After the news broke last week that Porsche would be leaving LMP1 at the end of this years’ World Endurance Championship, the series coordinators have released a statement in response. It is clear that the WEC is not happy with Porsche’s sudden decision to leave WEC for Formula E. Before Porsche withdrew at the end of last week, both LMP1 teams – Porsche and Toyota Gazoo Racing – had confirmed commitment to participating in LMP1 until the end of 2018.
The WEC statement began: “[Porsche] recently confirmed its participation in the FIA LMP1-H World Endurance Championship as a manufacturer up to the end of the 2018 season, and which has been actively involved in the development of the technical regulations that will come into force in 2020.”

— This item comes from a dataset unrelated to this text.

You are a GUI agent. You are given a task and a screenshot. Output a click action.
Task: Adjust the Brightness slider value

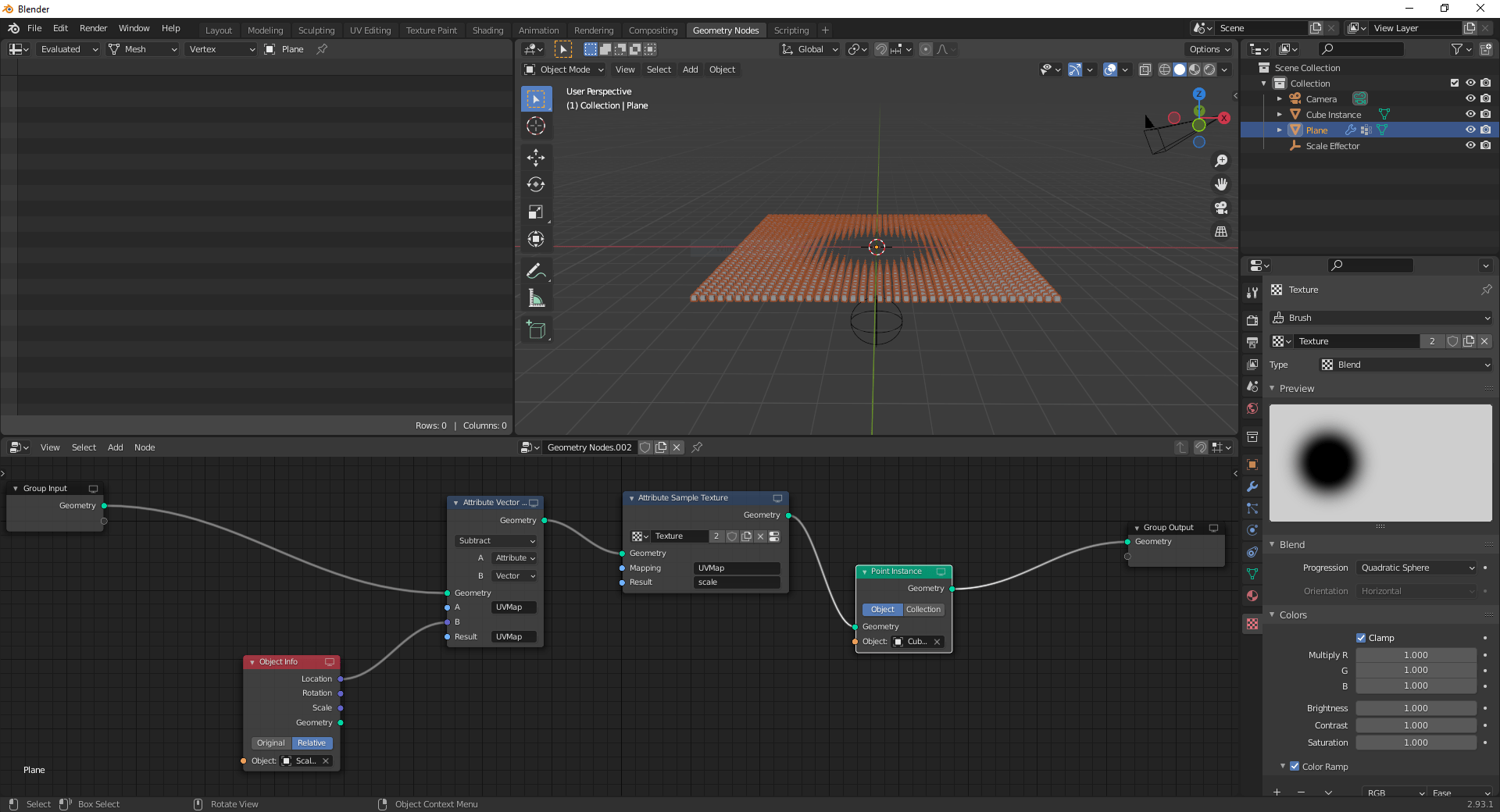pos(1416,708)
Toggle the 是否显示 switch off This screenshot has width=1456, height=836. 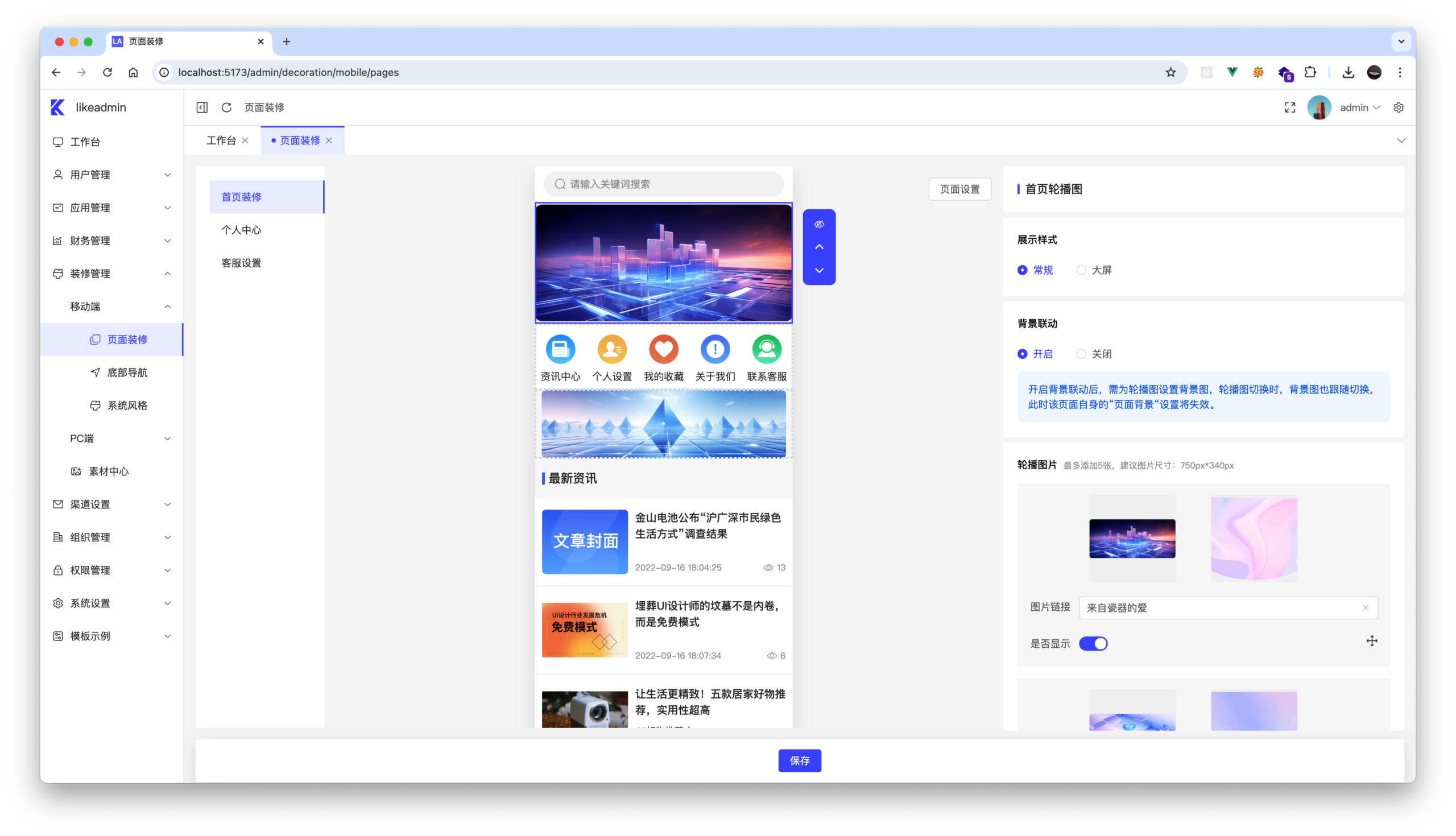tap(1093, 643)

Porsche have recently been publically praising the direction of the technical regulations and new rules for the LMP1 series that are due to come into the sport in the next three years, along with track rivals Toyota. With this public support and the promise to remain in LMP1 for, at least, one more year, the abrupt departure of Porsche has come as a shock to the WEC and their statement reflects they are clearly not happy about the decision.
However, as there was rumours at the 6 Hours of Nurburgring that Porsche would not see past the end of the year in LMP1, the WEC and ACO have not been caught napping at the announcement of this news. There is already work underway to make sure the 2018 season is “a season which promises to be quite exceptional thanks to the introduction of new innovations.” WEC’s main concern will be to keep Toyota on board net year, but with no one to race against there needs to be a very good reason for Toyota to stay.
If Toyota were to follow Audi Sport who left last year, and Porsche in departing from the LMP1 class, there would no longer be an hybrid field in the WEC. This could be detrimental to the series as, with automotive vehicles becoming greener, the hybrid technology was the closest to road car technology for the future in the field.
The WEC ended their statement by putting stress on the fact that cost and stability reduction, and inventiveness and audacity held the key to getting more manufacturers into the sport. This backs up Toyota’s claims that if the technical factor of the cars was reduced to save cost they would walk away from the LMP1 class.
Right now, WEC’s priority has to be keeping Toyota in WEC, but the question that remains is how are they going to do that when there are no longer any competitors for Toyota to try and beat:?